_What is expected_
Echo each of the following entries line for line, leaving out the pictures.

_Available data_
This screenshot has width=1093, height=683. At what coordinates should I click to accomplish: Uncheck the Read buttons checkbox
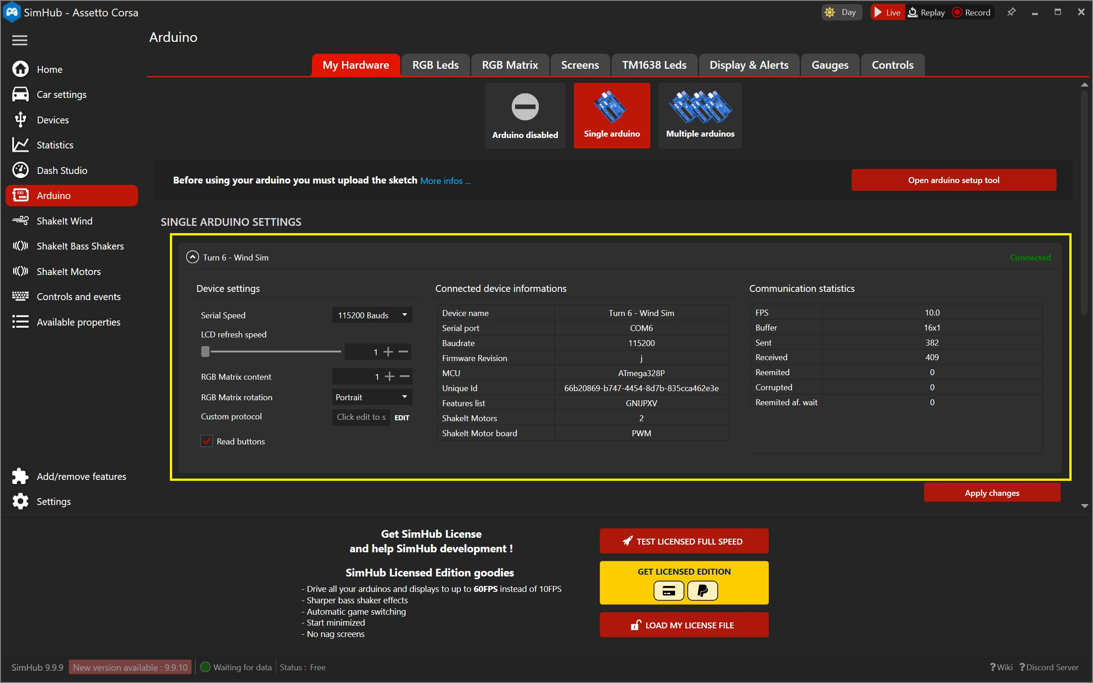point(207,441)
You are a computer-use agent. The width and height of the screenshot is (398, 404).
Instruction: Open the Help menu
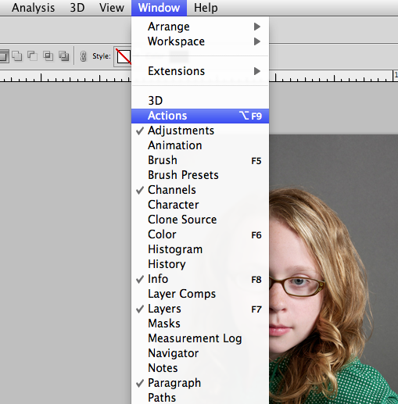click(206, 8)
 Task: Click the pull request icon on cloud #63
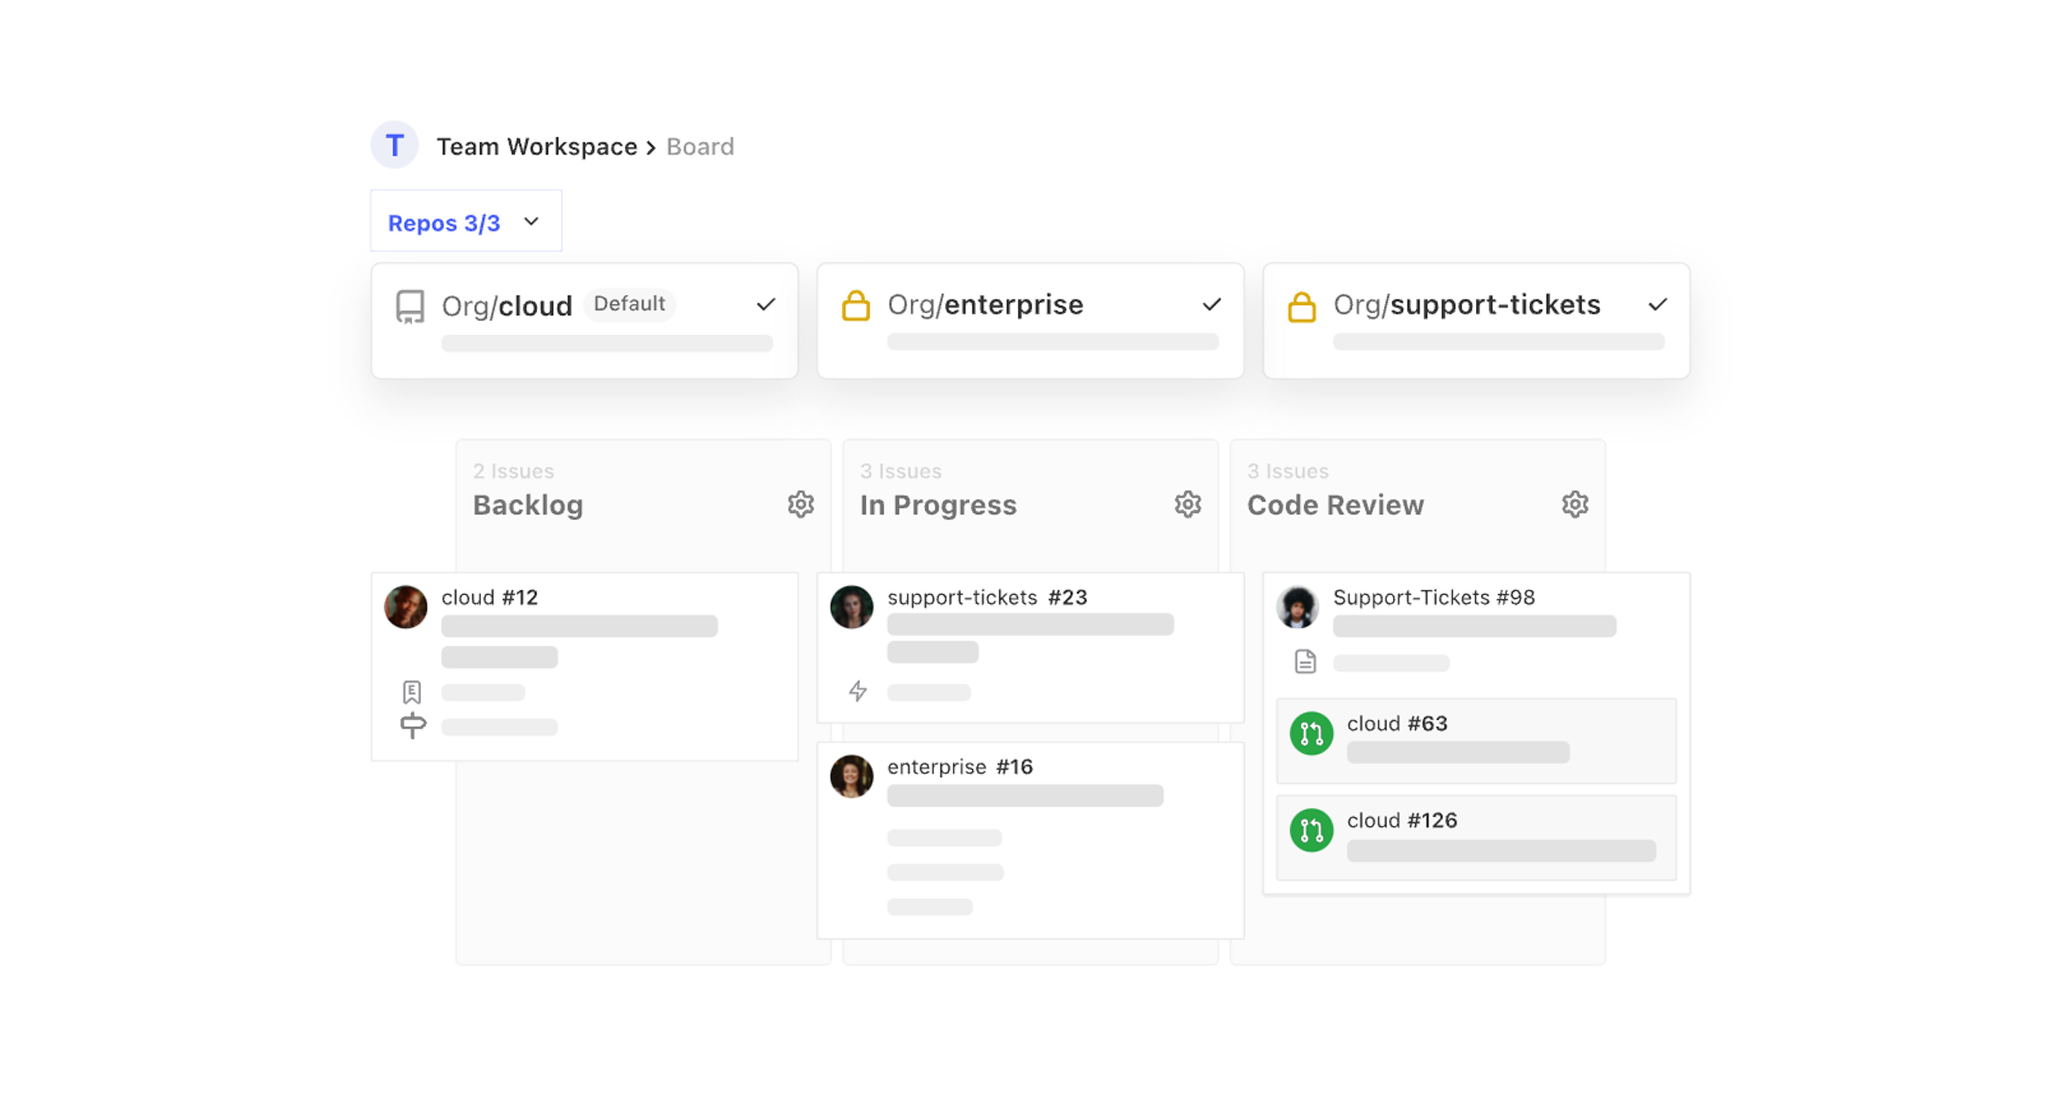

_Answer in full_
This screenshot has width=1093, height=683. At what coordinates should I click to accomplish: Uncheck the Read buttons checkbox
point(207,441)
You are a computer-use agent. The width and height of the screenshot is (398, 404).
Instruction: Open the Help menu
click(206, 8)
 Task: Click the pull request icon on cloud #63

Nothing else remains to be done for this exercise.